You could argue that this is precisely how 17th-century Europeans viewed the new world.
This game is undoubtedly a violent expression of 17th-century Atlantic colonization and ought to be treated as such. It is made, and will be played, by the heirs to that colonization.”
Nevertheless, Polygon’s take from earlier in the year has passed on to EuroGamer in that the European outlet interviewed Amazon Studio’s game director Scot Lane specifically about its “problematic associations.” Here’s what the website had to say about Lane and crew’s work:
“What I was most worried about was the setting. Indiginous people suffered terribly because of colonialism, and still do, so it’s a problematic period to be associated with.”

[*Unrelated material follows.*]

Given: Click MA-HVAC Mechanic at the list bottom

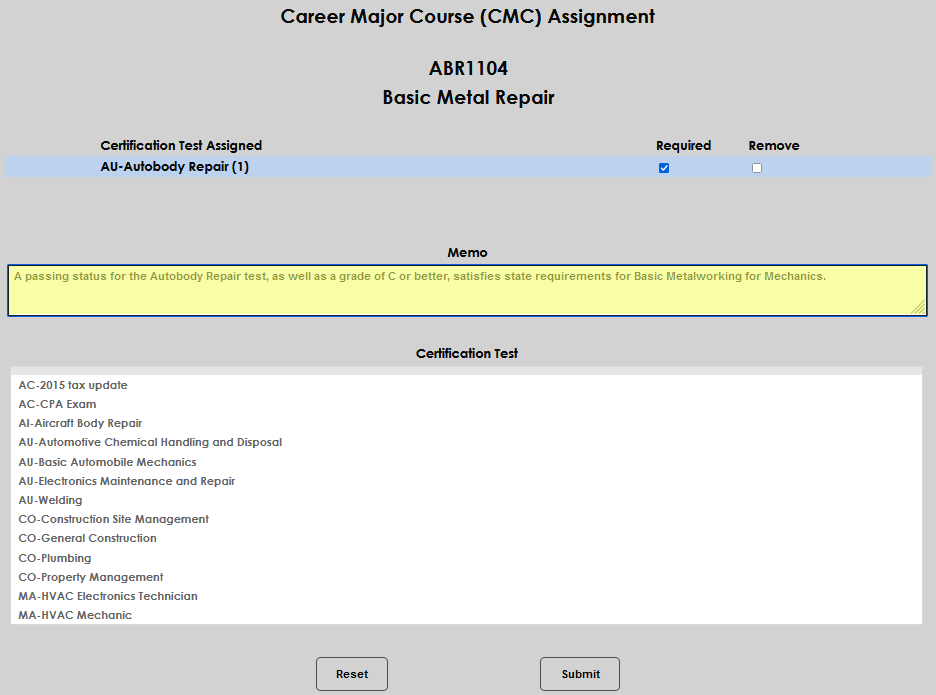Looking at the screenshot, I should click(x=75, y=615).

Lane had to do what Gilmore had done with Polygon and stressed that New World is not like what social justice warriors are projecting it to be and that it’s more of a milquetoast game:
“The colonialism stuff: there’s no way to tell that story in a good way. We are not that. This is not in America. We don’t have any history from America on the island. There’s nothing there that would tie us to America.
It’s an island in the middle of the Atlantic. It’s something that could be what people thought was Atlantis or Terra Australis Incognita at the time. The people who live here came here. This island was uninhabited. Everyone who came here, came here either out of greed or desire to control Azoth [a source of magic], and that’s the story we’re telling.”
Behold, Engadget couldn’t let Polygon and EuroGamer have all the woke fun, so it too chimed in by jotting down the following stupidity:
“Of course, a game about people violently sieging a foreign land in the 1600s has raised eyebrows. Its core idea seems to be based on real-life European imperialism, with undead creatures as a stand-in for indigenous peoples.”
I’m sure Amazon Studios will have its share of agitprop in New World, but I’m assuming these journos want it busting at the seams and flooding the brains of fence-sitters and championing the social justice ideology.
Surely the game in question will have more social justice warriors breathing down Amazon Studios’ neck when New World launches in May 2020, but until then, you’ll likely hear more whining from the usual suspects about “colonialism.”